#### Records supplied

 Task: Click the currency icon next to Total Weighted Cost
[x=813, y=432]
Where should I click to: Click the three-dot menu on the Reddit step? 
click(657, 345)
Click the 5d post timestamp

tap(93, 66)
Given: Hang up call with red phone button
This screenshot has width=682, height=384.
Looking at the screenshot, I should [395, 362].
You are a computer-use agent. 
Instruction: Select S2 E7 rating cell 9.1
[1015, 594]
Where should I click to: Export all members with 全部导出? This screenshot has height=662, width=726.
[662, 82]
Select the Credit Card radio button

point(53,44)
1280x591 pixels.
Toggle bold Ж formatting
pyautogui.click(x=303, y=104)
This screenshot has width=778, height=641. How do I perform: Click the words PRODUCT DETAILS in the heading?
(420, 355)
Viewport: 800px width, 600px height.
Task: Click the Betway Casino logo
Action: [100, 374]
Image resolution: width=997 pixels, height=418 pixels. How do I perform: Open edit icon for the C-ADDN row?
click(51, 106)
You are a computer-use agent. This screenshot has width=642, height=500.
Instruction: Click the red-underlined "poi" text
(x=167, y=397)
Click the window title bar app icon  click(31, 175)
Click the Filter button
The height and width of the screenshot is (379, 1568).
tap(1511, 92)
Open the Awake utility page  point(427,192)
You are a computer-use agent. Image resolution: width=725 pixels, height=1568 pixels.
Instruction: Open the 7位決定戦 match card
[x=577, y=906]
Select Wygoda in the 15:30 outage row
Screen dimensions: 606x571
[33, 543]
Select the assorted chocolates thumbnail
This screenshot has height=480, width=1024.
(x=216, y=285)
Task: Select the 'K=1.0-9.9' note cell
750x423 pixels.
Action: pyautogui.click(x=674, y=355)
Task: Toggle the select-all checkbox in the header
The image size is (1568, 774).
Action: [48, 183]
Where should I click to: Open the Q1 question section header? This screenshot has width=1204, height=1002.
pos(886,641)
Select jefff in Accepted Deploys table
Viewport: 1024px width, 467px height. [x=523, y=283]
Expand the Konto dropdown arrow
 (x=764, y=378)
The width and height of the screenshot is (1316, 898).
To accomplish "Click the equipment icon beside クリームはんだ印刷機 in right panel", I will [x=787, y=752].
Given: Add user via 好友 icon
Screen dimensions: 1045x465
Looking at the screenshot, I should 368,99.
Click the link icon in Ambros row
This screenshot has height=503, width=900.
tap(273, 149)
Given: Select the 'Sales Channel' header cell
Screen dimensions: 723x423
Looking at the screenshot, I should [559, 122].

########

» Problem description
Write the records out once more. Change nothing.

» Answer section
 Task: Click the currency icon next to Total Weighted Cost
[x=813, y=432]
Where should I click to: Click the three-dot menu on the Reddit step? 
click(657, 345)
Click the 5d post timestamp

tap(93, 66)
Given: Hang up call with red phone button
This screenshot has width=682, height=384.
Looking at the screenshot, I should [395, 362].
You are a computer-use agent. 
Instruction: Select S2 E7 rating cell 9.1
[1015, 594]
Where should I click to: Export all members with 全部导出? This screenshot has height=662, width=726.
[662, 82]
Select the Credit Card radio button

point(53,44)
1280x591 pixels.
Toggle bold Ж formatting
pyautogui.click(x=303, y=104)
This screenshot has width=778, height=641. How do I perform: Click the words PRODUCT DETAILS in the heading?
(420, 355)
Viewport: 800px width, 600px height.
Task: Click the Betway Casino logo
Action: [100, 374]
Image resolution: width=997 pixels, height=418 pixels. How do I perform: Open edit icon for the C-ADDN row?
click(51, 106)
You are a computer-use agent. This screenshot has width=642, height=500.
Instruction: Click the red-underlined "poi" text
(x=167, y=397)
Click the window title bar app icon  click(31, 175)
Click the Filter button
The height and width of the screenshot is (379, 1568).
tap(1511, 92)
Open the Awake utility page  point(427,192)
You are a computer-use agent. Image resolution: width=725 pixels, height=1568 pixels.
Instruction: Open the 7位決定戦 match card
[x=577, y=906]
Select Wygoda in the 15:30 outage row
Screen dimensions: 606x571
[33, 543]
Select the assorted chocolates thumbnail
This screenshot has height=480, width=1024.
(x=216, y=285)
Task: Select the 'K=1.0-9.9' note cell
750x423 pixels.
Action: pyautogui.click(x=674, y=355)
Task: Toggle the select-all checkbox in the header
The image size is (1568, 774).
Action: [48, 183]
Where should I click to: Open the Q1 question section header? This screenshot has width=1204, height=1002.
pos(886,641)
Select jefff in Accepted Deploys table
Viewport: 1024px width, 467px height. [x=523, y=283]
Expand the Konto dropdown arrow
 (x=764, y=378)
The width and height of the screenshot is (1316, 898).
To accomplish "Click the equipment icon beside クリームはんだ印刷機 in right panel", I will [x=787, y=752].
Given: Add user via 好友 icon
Screen dimensions: 1045x465
Looking at the screenshot, I should 368,99.
Click the link icon in Ambros row
This screenshot has height=503, width=900.
tap(273, 149)
Given: Select the 'Sales Channel' header cell
Screen dimensions: 723x423
Looking at the screenshot, I should [559, 122].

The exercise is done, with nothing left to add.